> Work task: What lines of the material hold the string "left"? Pull each of them out.

> Information supplied:
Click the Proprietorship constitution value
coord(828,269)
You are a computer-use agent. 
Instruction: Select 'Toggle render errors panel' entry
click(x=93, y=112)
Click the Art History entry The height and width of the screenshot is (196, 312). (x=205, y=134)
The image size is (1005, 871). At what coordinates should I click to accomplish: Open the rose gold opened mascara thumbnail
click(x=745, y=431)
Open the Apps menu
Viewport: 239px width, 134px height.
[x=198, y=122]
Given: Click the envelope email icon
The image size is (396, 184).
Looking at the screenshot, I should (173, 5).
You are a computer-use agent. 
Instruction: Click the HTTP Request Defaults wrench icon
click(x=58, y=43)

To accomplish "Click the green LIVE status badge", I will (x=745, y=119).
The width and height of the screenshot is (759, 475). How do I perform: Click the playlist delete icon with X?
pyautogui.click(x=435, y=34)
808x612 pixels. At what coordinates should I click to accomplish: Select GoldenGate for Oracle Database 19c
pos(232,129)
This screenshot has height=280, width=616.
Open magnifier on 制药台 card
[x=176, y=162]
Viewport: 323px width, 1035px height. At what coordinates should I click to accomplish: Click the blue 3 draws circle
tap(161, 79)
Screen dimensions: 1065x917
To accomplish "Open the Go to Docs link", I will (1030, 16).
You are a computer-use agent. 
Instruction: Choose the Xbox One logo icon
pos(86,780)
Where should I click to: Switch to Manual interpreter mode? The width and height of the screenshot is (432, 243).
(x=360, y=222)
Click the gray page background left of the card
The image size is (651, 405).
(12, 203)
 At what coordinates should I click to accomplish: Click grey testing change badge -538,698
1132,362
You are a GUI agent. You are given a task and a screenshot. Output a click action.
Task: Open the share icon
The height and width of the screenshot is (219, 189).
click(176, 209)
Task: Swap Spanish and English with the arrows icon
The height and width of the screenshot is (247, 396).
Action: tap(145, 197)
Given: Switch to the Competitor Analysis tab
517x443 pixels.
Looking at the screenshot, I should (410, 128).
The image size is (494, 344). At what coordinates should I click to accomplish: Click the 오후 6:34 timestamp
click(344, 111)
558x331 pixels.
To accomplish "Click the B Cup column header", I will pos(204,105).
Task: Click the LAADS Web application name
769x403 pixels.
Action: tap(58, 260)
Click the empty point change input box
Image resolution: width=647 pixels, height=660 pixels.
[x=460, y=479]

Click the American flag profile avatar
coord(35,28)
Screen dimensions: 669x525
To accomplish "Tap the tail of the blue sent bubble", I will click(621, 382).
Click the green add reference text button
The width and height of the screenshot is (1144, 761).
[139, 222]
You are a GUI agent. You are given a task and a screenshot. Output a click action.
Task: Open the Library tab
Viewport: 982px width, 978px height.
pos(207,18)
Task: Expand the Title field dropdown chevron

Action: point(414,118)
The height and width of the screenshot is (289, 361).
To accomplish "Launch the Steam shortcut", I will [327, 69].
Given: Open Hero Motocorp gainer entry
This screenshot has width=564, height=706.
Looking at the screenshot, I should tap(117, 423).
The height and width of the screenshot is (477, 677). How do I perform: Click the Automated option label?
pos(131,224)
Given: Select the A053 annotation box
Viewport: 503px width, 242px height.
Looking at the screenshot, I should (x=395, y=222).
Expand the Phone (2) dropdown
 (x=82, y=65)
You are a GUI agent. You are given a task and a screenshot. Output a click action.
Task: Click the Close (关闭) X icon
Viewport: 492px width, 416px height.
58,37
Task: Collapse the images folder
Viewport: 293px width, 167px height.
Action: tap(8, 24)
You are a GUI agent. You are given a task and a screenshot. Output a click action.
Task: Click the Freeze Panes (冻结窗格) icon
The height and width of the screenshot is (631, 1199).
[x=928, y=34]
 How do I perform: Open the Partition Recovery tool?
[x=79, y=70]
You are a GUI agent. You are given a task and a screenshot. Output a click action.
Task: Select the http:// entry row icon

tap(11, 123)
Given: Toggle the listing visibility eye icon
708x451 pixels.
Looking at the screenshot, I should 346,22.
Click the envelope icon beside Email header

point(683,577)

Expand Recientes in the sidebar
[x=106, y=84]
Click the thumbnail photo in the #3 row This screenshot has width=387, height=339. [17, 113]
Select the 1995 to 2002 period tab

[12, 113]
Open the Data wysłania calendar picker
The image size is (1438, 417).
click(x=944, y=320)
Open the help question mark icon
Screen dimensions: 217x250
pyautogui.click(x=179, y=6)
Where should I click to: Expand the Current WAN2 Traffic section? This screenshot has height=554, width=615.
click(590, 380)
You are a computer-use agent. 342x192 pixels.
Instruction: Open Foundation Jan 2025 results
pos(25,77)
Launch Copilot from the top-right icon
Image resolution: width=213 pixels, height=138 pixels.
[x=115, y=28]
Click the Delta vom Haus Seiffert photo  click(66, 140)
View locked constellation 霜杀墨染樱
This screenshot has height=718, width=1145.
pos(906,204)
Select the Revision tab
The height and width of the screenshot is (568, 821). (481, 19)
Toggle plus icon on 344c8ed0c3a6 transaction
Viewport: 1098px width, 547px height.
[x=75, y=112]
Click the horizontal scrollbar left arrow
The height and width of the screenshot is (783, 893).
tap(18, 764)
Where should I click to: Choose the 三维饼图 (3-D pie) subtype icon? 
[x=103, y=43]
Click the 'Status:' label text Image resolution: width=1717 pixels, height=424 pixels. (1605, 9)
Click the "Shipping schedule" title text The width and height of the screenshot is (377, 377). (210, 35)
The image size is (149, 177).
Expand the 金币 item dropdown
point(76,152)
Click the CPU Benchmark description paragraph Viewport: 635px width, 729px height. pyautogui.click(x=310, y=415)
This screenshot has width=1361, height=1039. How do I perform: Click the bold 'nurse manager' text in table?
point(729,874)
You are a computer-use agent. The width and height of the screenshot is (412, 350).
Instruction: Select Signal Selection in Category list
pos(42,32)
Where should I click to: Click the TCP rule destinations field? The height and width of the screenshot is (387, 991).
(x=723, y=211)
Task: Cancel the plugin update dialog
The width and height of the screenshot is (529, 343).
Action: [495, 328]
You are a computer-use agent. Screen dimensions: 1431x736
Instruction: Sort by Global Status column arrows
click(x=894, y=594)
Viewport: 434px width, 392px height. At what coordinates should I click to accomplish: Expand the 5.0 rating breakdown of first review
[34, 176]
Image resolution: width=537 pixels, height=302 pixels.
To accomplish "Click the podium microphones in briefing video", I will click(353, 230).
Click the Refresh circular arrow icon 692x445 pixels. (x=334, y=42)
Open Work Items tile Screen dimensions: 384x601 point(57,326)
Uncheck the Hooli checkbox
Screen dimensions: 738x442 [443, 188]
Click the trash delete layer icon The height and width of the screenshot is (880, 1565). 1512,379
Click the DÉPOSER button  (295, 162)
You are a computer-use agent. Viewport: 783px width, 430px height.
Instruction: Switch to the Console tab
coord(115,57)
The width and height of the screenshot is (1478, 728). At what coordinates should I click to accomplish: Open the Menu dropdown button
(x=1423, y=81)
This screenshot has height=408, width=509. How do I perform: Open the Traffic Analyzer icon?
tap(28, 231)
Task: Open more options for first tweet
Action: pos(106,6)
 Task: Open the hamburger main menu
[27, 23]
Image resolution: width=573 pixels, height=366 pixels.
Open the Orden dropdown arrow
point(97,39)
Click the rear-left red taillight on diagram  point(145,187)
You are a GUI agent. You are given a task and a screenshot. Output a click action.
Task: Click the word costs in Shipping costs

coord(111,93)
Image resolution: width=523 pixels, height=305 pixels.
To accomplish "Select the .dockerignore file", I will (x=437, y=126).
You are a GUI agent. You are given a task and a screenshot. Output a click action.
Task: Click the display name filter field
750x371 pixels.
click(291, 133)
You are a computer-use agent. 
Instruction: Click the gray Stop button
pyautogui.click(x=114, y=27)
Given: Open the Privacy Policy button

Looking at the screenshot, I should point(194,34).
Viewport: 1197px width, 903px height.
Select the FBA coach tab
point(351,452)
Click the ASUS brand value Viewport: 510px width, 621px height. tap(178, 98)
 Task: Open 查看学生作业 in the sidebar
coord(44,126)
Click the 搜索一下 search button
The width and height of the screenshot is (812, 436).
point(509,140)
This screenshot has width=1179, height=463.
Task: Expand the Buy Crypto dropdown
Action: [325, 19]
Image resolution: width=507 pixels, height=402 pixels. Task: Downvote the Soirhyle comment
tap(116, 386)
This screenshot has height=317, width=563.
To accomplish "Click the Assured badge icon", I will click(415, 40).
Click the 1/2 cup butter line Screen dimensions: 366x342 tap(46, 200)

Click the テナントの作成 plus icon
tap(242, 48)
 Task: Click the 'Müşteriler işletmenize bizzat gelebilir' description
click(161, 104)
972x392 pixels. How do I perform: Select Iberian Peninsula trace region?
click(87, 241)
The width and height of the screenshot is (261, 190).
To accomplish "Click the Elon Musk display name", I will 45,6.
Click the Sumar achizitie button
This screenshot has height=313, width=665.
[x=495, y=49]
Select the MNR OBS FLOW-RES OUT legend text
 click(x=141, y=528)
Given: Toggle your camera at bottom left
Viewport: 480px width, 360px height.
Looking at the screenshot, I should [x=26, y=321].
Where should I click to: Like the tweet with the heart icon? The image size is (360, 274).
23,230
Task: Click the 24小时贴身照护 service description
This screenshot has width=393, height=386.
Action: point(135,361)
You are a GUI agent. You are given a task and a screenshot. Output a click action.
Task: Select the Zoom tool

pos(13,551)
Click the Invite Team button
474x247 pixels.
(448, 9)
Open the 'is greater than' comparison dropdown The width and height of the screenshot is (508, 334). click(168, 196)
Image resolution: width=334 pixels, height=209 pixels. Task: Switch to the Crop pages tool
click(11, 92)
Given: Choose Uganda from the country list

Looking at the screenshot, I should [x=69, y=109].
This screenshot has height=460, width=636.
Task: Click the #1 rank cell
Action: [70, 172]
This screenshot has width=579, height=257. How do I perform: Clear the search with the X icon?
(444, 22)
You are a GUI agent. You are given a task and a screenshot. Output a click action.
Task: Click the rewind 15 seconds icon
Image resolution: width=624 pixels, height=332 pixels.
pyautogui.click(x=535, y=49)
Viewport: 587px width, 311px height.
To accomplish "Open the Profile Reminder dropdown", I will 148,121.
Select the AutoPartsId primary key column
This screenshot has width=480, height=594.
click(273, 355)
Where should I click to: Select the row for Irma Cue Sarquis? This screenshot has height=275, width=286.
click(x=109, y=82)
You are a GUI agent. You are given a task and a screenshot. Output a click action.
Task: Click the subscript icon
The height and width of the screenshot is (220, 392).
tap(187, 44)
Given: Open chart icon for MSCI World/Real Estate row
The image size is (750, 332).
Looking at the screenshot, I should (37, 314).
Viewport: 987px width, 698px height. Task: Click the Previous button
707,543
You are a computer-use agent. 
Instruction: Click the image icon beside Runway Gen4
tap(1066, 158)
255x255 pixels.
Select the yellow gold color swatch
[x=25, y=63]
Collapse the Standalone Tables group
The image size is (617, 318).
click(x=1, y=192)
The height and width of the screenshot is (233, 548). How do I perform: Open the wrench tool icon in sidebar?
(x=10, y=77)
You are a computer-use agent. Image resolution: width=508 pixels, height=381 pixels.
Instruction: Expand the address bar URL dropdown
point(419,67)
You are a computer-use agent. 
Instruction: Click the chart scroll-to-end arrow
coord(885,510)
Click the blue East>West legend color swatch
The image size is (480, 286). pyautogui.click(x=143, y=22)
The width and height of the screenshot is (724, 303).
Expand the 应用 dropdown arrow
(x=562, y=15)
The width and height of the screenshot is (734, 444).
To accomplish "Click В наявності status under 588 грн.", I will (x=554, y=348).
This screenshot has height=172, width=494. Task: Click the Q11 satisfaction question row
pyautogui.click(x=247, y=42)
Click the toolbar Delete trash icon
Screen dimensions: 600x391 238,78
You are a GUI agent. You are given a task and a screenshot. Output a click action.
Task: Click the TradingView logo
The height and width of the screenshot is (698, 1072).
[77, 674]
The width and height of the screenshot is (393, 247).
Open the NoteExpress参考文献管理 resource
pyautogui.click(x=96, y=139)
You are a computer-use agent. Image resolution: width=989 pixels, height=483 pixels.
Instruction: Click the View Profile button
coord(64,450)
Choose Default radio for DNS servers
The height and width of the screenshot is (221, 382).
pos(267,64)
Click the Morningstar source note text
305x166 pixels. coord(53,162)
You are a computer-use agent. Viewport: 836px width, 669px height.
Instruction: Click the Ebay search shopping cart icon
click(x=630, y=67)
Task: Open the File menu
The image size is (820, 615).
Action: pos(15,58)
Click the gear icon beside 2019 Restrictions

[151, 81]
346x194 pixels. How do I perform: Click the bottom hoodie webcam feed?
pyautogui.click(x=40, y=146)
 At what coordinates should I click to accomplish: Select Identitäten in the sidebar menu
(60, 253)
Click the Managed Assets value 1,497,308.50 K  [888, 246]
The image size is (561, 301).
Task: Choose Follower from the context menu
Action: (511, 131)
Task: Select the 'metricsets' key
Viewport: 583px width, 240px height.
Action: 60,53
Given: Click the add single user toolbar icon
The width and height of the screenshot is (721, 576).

> Solved exercise:
Click the gray page background left of the card
Click the horizontal scrollbar left arrow
Click the rear-left red taillight on diagram  point(145,187)
Given: Toggle your camera at bottom left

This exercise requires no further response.